*TASK SET*:
a) Using the article on workplace bullying, answer each question:
(i) In which novel does Flashman appear?
(ii) What job did Megan Carle formerly hold?
(iii) On how many of the eight bullying complaints was Raab cleared?
b) Reproduce the passage of the article on workplace bullying starting at "If there is" and ending at "as Flashman himself.".

*SUPPLIED TEXT*:
==================================================

If there is a Great British Bully, it is probably Flashman, the vicious schoolboy villain of Thomas Hughes’s Victorian novel Tom Brown’s School Days. Among other things, Flashman toasted Tom in front of a fire as a punishment.
Flashman’s abuse would still count as bullying, according to Dominic Raab, who resigned as UK deputy prime minister on Friday after bullying allegations were upheld against him.
However, in his resignation letter, Raab said the inquiry had “set the threshold for bullying so low” that it had created “a dangerous precedent”. Raab pointed out that, according to the probe, he had not sworn or shouted, thrown anything, physically intimidated or intentionally belittled anyone. But Raab’s bar for bullying is too high and, in many ways, as out of date as Flashman himself.
Employment lawyer Adam Tolley’s inquiry into the allegations against the minister used the common non-legal definition of bullying: “offensive, intimidating, malicious or insulting behaviour” or “an abuse or misuse of power through means intended to undermine, humiliate, denigrate or injure the recipient”.
There are plenty of ways that bullying bosses can meet that definition, without having to throw a single phone or chargrill a fearful junior. They may still commit a brazen act of physical intimidation, but, in the workplace, it is now recognised that bullies are as likely to undermine or discriminate against individuals by laying down a pattern of smaller slurs or “microaggressions”.
A new book, Walk Away to Win, points out workplace bullying can be overt or covert. “Overt bullying behaviour is obvious. It’s yelling, banging on a table, aggressive, threatening behaviour,” Megan Carle, a former Nike executive, writes. “Covert behaviour is hidden, nuanced, subtle.” Leadership adviser Roger Steare says: “It doesn’t have to be a physical threat, so most of the time, it isn’t.”
Raab was, in fact, accused of banging the table. The inquiry concluded this behaviour was not likely to have been alarming and cleared him on six out of eight bullying complaints. On two other occasions, however, Tolley found he had behaved in a way that undermined and humiliated one individual, and made an unspecified threat of disciplinary action that intimidated another.

==================================================

*INPUT DATA*:

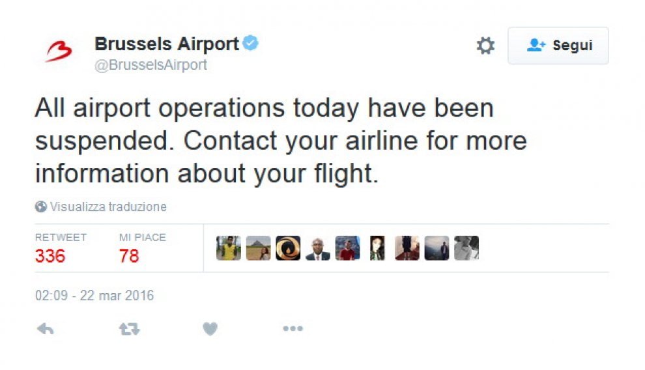This screenshot has height=370, width=645.
Task: Click the last grayscale avatar thumbnail
Action: pyautogui.click(x=466, y=248)

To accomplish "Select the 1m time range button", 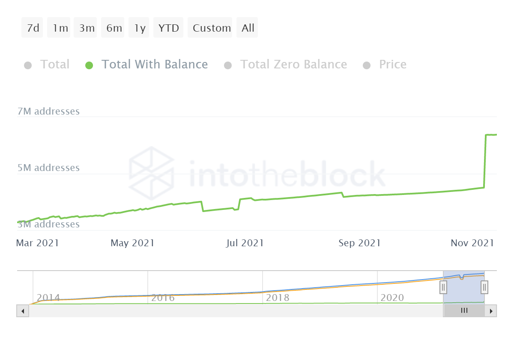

==================================================

*ANSWERS FOR THE TASKS*:
a)
(i) Tom Brown's School Days
(ii) Nike executive
(iii) Six

b)
If there is a Great British Bully, it is probably Flashman, the vicious schoolboy villain of Thomas Hughes’s Victorian novel Tom Brown’s School Days. Among other things, Flashman toasted Tom in front of a fire as a punishment.
Flashman’s abuse would still count as bullying, according to Dominic Raab, who resigned as UK deputy prime minister on Friday after bullying allegations were upheld against him.
However, in his resignation letter, Raab said the inquiry had “set the threshold for bullying so low” that it had created “a dangerous precedent”. Raab pointed out that, according to the probe, he had not sworn or shouted, thrown anything, physically intimidated or intentionally belittled anyone. But Raab’s bar for bullying is too high and, in many ways, as out of date as Flashman himself.